Stochastic Optimal Control of Prosumers in a District Heating System
Maalvladédon Ganet Somé
TL;DR
The paper tackles cost-optimal management of residential prosumers in a district heating network under uncertainty by formulating a stochastic optimal control problem with state variables for deseasonalized residual demand $Z$ and external storage temperature $Q$. A dynamic programming approach yields a Hamilton–Jacobi–Bellman framework, which is discretized into a stable, backward-in-time finite-difference scheme that respects state- and control-constraints and uses a terminal liquidation cost. Numerical results reveal the optimal storage strategies and value functions under basic, strongly seasonal, and weak insulation scenarios, illustrating how insulation and seasonality affect when to discharge, store, or sell energy to CHS. The methodology provides actionable insights for proactive, storage-enabled prosumer operation and demonstrates a scalable way to compute the optimal policy in realistic DH networks.
Abstract
We consider a network of residential heating systems in which several prosumers satisfy their heating and hot water demand using solar thermal collectors and services of a central producer. Overproduction of heat can either be stored in a local thermal storage or sold to the network.
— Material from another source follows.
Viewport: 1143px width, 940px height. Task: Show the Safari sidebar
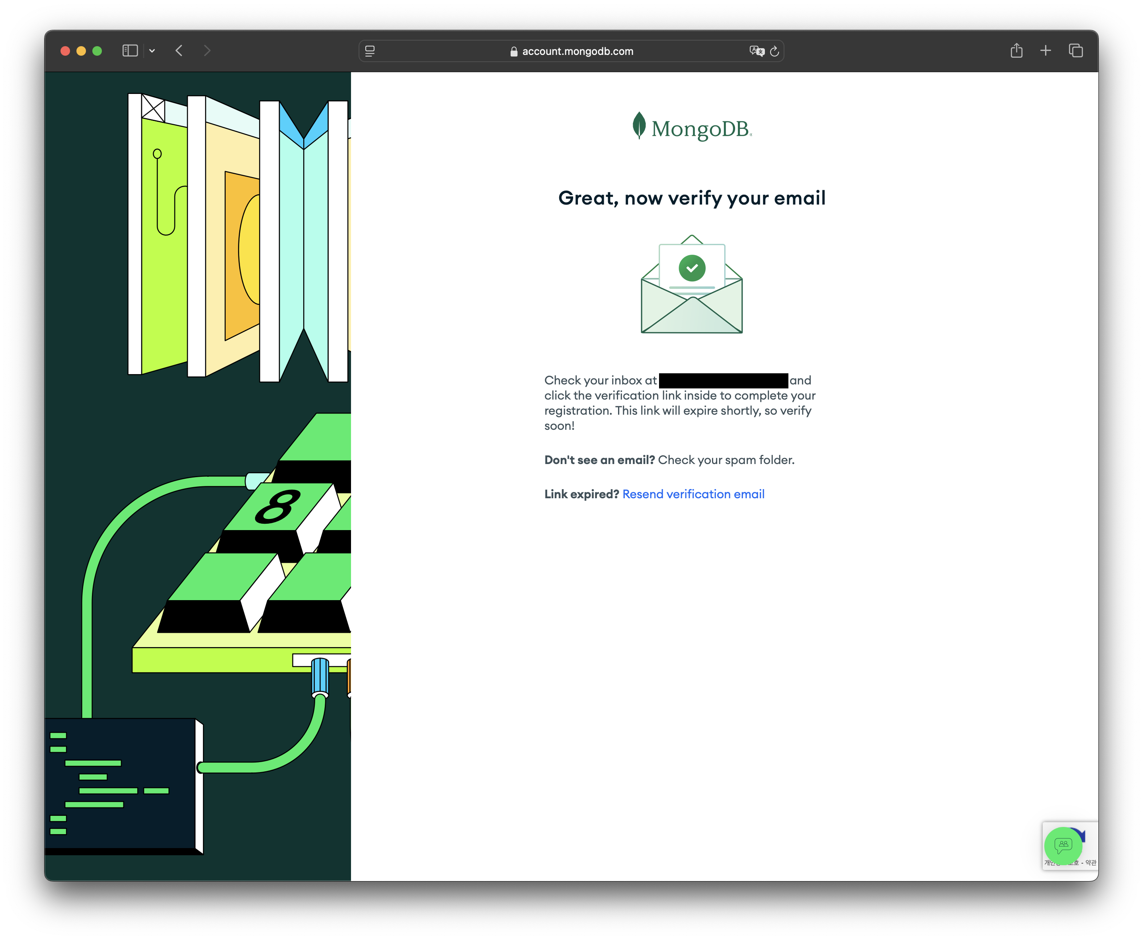coord(130,51)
Our focus is the minimization of the prosumers expected discounted total cost from purchasing and selling thermal energy and running the system. This decision making problem under uncertainty about the future production and consumption of thermal energy is formulated as a stochastic optimal control problem and solved with dynamic programming techniques. We present numerical results for the value function and the optimal control.